Imagine that you have built a large room around the people in Figure 24.4 and that this room is falling at exactly the same rate as they are. Galileo showed that if there is no air friction, light and heavy objects that are dropping due to gravity will fall at the same rate. Suppose that this were not true and that instead heavy objects fall faster. Also suppose that the man in Figure 24.4 is twice as massive as the woman. What would happen? Would this violate the equivalence principle?
A monkey hanging from a tree branch sees a hunter aiming a rifle directly at him. The monkey then sees a flash and knows that the rifle has been fired.
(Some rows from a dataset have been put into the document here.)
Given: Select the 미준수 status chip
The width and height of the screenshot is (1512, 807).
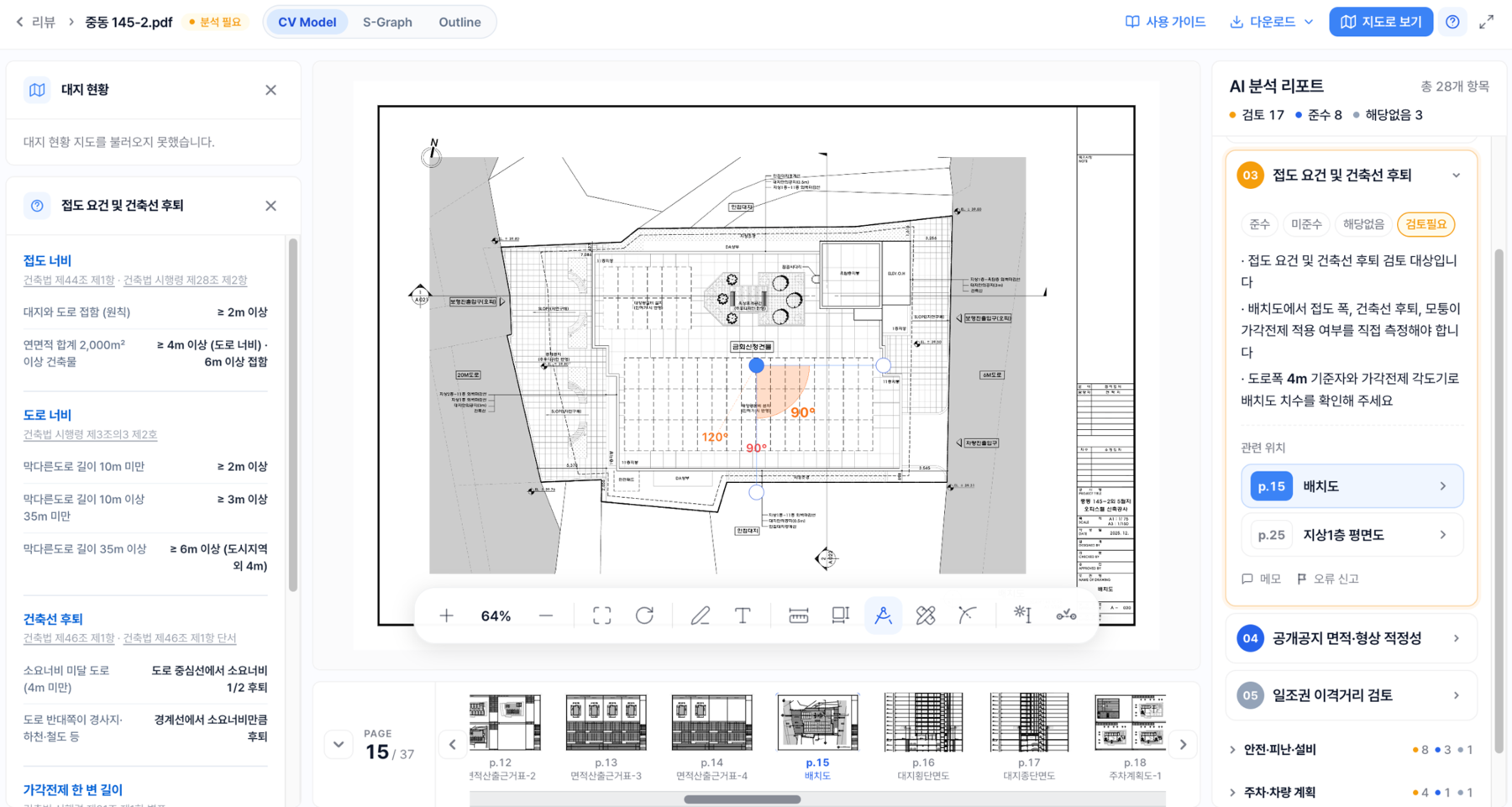Looking at the screenshot, I should coord(1306,224).
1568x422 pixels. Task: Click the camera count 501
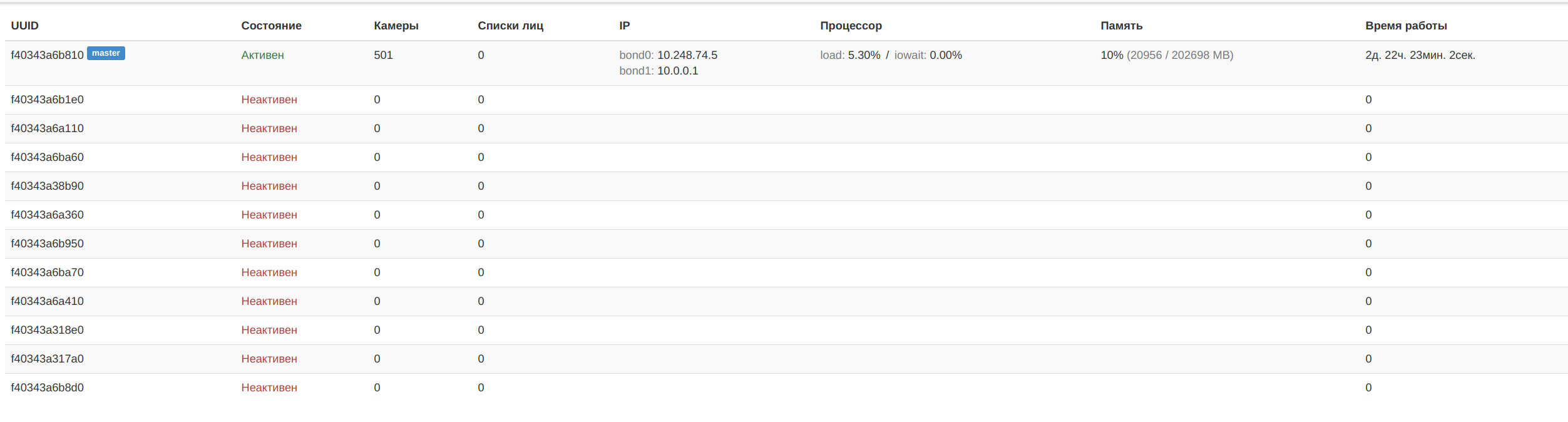click(x=383, y=55)
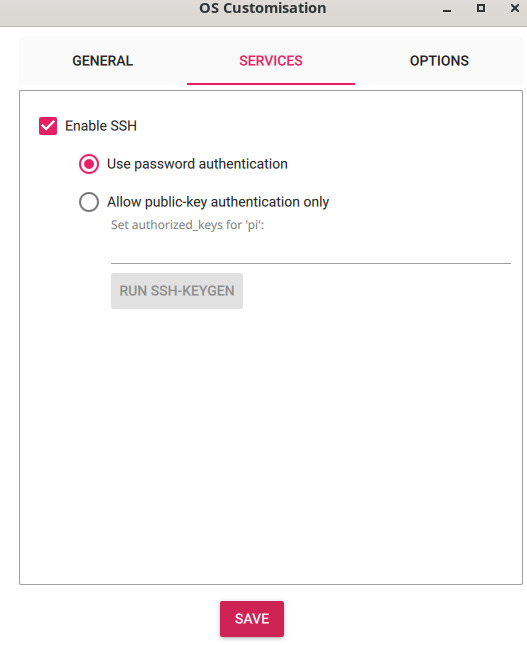Click the "Set authorized_keys for 'pi'" caption
527x645 pixels.
coord(188,225)
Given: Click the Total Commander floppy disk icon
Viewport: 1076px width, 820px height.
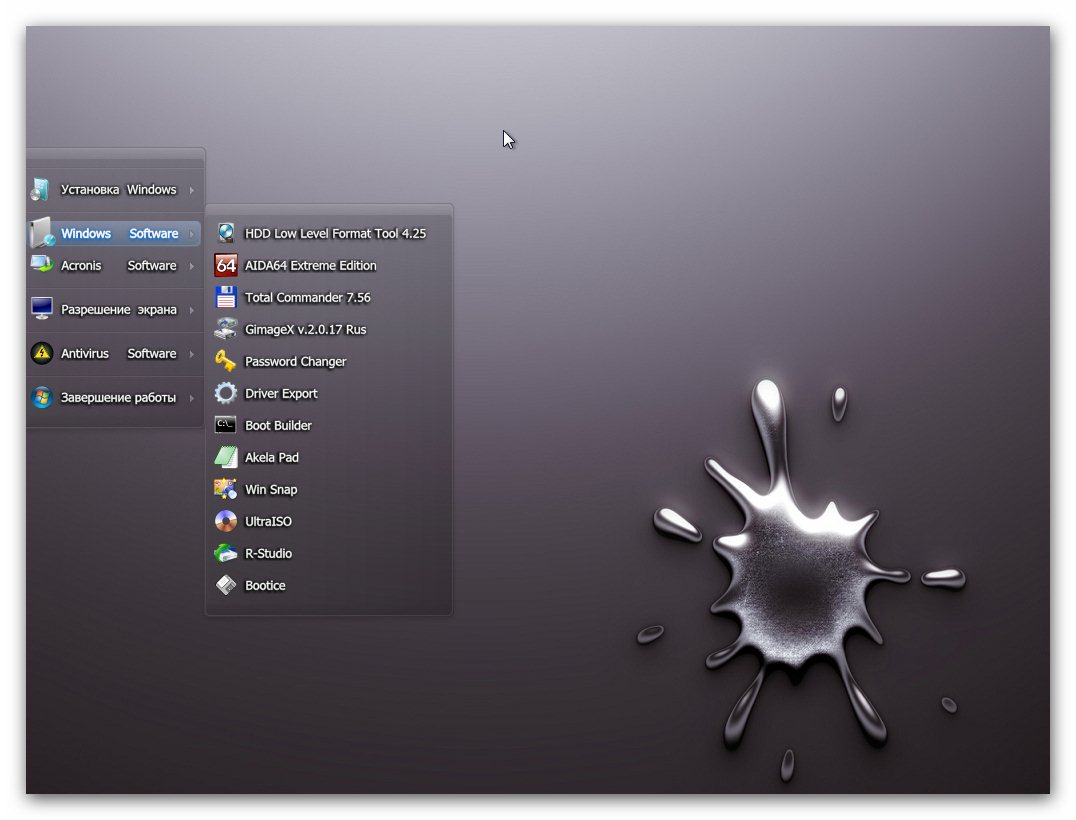Looking at the screenshot, I should click(226, 297).
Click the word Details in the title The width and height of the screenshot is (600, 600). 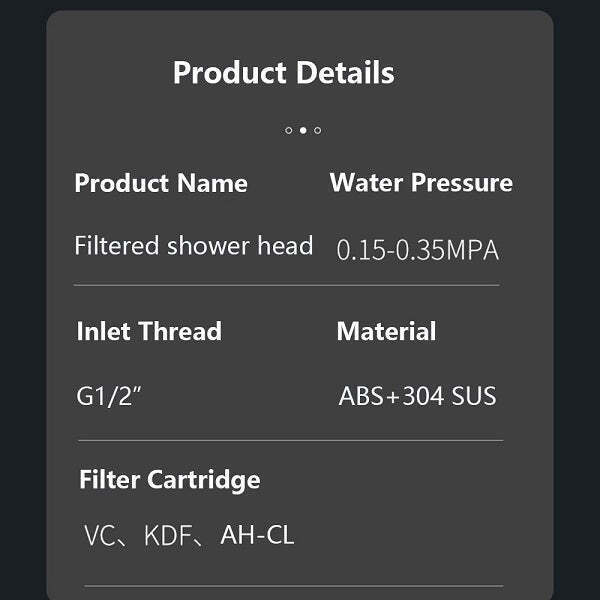click(343, 73)
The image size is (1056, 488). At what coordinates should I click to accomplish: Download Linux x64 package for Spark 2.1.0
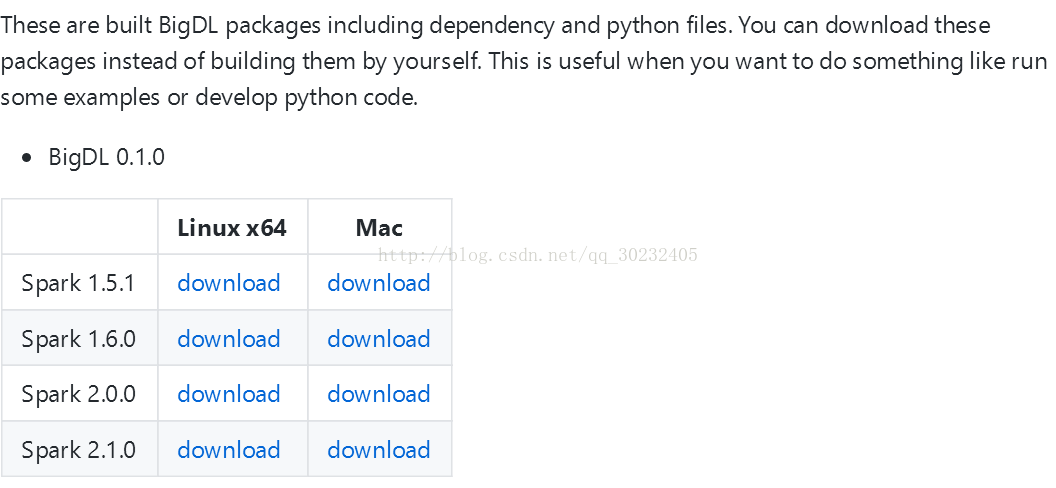pyautogui.click(x=229, y=450)
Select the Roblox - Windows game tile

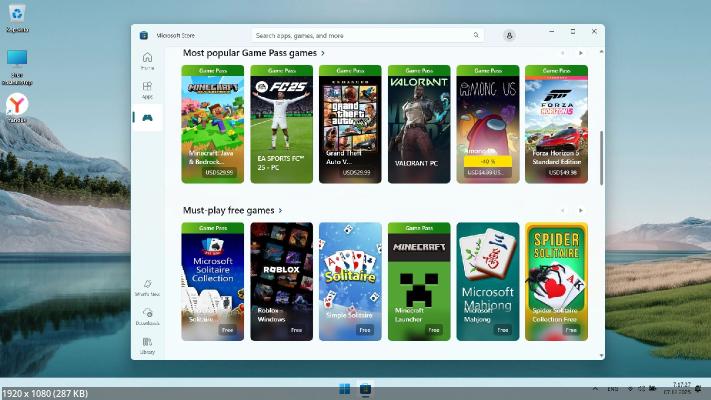(x=281, y=281)
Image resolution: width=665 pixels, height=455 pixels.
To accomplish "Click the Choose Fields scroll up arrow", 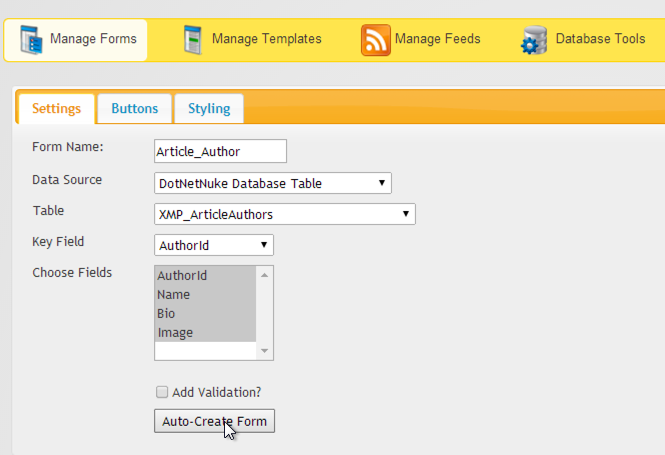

Reacting quickly, the monkey lets go of the branch and drops so that the bullet can pass harmlessly over his head. Does this act save the monkey’s life? Why or why not? (Hint: Consider the similarities between this situation and that of Exercise 24.11.)
Why would we not expect to detect X-rays from a disk of matter about an ordinary star?
Look elsewhere in this book for necessary data, and indicate what the final stage of evolution—white dwarf, neutron star, or black hole—will be for each of these kinds of stars.
- Spectral type-O main-sequence star
- Spectral type-B main-sequence star
- Spectral type-A main-sequence star
- Spectral type-G main-sequence star
- Spectral type-M main-sequence star
Which is likely to be more common in our Galaxy: white dwarfs or black holes? Why?
If the Sun could suddenly collapse to a black hole, how would the period of Earth’s revolution about it differ from what it is now?
Suppose the people in Figure 24.4 are in an elevator moving upward with an acceleration equal to g, but in the opposite direction. The woman throws the ball to the man with a horizontal force. What happens to the ball?
You arrange to meet a friend at 5:00 p.m. on Valentine’s Day on the observation deck of the Empire State Building in New York City. You arrive right on time, but your friend is not there. She arrives 5 minutes late and says the reason is that time runs faster at the top of a tall building, so she is on time but you were early. Is your friend right? Does time run slower or faster at the top of a building, as compared with its base? Is this a reasonable excuse for your friend arriving 5 minutes late?
You are standing on a scale in an elevator when the cable snaps, sending the elevator car into free fall. Before the automatic brakes stop your fall, you glance at the scale reading. Does the scale show your real weight? An apparent weight? Something else?